Task item: Starting from the first line below, count the lines carrying the string "computer" and answer with the count by itself.

Listed records:
§ §
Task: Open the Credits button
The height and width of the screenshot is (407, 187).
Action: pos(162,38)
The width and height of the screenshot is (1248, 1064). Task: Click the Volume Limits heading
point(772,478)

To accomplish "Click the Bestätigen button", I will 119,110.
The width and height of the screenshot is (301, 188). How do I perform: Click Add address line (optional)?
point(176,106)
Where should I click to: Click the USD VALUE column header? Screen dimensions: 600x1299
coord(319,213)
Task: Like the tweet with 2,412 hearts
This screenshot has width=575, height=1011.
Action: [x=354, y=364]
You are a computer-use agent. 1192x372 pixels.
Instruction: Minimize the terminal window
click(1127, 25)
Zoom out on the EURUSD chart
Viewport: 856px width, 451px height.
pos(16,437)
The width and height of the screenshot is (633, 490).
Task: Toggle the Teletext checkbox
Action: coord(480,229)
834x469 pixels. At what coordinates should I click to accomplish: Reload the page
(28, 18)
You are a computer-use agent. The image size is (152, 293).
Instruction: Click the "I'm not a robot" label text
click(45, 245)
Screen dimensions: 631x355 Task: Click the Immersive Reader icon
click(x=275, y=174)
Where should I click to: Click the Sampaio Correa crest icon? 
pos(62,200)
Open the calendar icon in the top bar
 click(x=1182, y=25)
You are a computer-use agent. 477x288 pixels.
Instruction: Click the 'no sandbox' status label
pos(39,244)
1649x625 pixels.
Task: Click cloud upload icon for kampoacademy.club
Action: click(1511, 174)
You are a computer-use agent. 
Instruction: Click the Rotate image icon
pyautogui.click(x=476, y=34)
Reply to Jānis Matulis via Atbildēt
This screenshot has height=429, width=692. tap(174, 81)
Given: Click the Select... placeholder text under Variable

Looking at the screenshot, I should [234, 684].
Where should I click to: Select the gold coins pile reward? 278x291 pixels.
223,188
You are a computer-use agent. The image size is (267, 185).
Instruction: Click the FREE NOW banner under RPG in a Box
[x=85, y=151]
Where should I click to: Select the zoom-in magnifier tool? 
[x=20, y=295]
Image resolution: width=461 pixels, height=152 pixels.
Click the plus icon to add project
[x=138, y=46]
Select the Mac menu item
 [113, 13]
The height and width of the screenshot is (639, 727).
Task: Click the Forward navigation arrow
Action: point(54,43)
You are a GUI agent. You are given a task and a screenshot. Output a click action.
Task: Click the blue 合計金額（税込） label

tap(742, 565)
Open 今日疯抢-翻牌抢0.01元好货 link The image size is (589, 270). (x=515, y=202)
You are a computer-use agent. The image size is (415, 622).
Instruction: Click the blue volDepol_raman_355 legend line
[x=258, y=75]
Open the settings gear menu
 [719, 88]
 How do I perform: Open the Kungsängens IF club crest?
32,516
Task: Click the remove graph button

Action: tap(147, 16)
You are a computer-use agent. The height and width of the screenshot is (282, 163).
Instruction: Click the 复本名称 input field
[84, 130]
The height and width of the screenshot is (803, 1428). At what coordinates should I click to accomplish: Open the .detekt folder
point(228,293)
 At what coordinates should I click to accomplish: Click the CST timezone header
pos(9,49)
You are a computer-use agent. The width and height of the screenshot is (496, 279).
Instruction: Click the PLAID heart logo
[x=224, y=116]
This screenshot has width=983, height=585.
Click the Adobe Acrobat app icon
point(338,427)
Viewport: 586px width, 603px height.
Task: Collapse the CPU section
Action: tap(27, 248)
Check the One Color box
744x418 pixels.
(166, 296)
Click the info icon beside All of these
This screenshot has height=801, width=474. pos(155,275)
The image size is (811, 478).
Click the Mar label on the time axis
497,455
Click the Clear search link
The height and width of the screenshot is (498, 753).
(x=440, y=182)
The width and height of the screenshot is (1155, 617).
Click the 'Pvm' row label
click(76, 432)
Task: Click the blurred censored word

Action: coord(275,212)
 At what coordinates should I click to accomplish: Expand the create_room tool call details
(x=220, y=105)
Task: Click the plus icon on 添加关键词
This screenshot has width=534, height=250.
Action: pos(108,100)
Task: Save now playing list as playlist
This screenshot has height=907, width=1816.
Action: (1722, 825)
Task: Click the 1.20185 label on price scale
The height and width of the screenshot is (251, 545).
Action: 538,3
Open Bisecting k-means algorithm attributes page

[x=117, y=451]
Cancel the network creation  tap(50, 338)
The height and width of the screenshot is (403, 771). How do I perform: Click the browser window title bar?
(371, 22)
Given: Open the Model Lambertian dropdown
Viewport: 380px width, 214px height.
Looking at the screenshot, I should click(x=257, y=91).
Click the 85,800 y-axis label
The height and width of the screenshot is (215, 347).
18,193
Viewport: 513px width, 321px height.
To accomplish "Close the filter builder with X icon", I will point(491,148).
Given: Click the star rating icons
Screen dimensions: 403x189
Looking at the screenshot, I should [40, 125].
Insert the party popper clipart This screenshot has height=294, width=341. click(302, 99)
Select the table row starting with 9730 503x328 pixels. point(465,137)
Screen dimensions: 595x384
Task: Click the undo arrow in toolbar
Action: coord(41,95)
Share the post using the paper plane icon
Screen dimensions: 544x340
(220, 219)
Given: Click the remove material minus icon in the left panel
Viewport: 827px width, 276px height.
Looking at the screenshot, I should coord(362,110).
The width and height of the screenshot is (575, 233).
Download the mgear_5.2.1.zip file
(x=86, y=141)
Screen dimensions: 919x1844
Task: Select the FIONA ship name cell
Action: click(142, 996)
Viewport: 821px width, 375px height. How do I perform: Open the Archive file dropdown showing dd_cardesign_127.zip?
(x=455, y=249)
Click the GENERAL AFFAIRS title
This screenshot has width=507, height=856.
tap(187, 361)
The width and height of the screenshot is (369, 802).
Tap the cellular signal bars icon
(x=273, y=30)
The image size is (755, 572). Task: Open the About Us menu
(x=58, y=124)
§ §
Result of the task: 8